Nato nel 1963, è una figura di spicco dell’arte Lowbrow e del Neo-Surrealismo.
(La Lowbrow, o anche Arte Lowbrow, è un movimento culturale delle Arti visive che sorse a Los Angeles sul finire degli anni ’70. Appartenente alle arti popolari, questo movimento ebbe le sue radici culturali nel fumetto underground, nella musica punk rock e nelle culture hot-rod e di strada).
Ha conseguito un BFA nel 1987 presso l’Art Center College of Design di Pasadena. Ha attirato l’attenzione per la prima volta negli anni ’90 quando ha introdotto questo nuovo genere pittorico con una schiera di seguaci sulla sua scia.
La sua fama esplose definitivamente quando nel 1991 realizzò la copertina dell’album “Dangerous” di Michael Jackson. I suoi dipinti onirici ed inquietanti esemplificano l’estetica contemporanea del genere “Pop Surrealist”, con tele che presentano personaggi ultraterreni e ambientazioni enigmatiche che fanno riferimento alla cultura popolare e al kitsch.

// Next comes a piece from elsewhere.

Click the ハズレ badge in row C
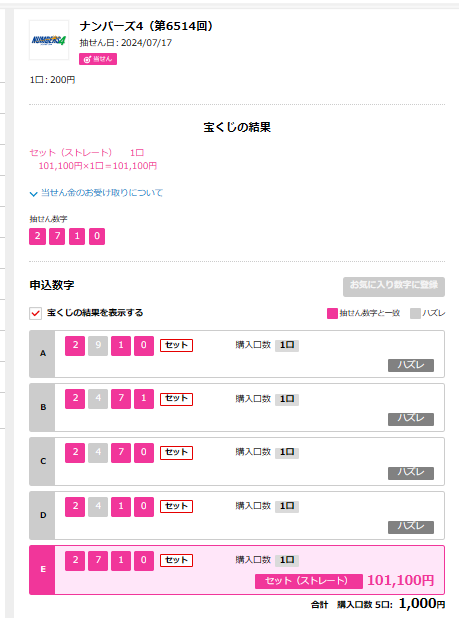 411,473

Le sue opere sono state esposte in musei e gallerie di tutto il mondo, inclusa una retrospettiva che ha attraversato la sua intera carriera intitolata “Cámara de las Maravillas” presso il Centro de Arte Contemporáneo di Málaga.
Ryden ha creato un universo artistico unico popolato da bambine dagli occhi enormi, carne cruda, Abraham Lincoln e riferimenti alla cultura americana, il tutto filtrato attraverso una lente surreale che ha influenzato profondamente l’arte contemporanea.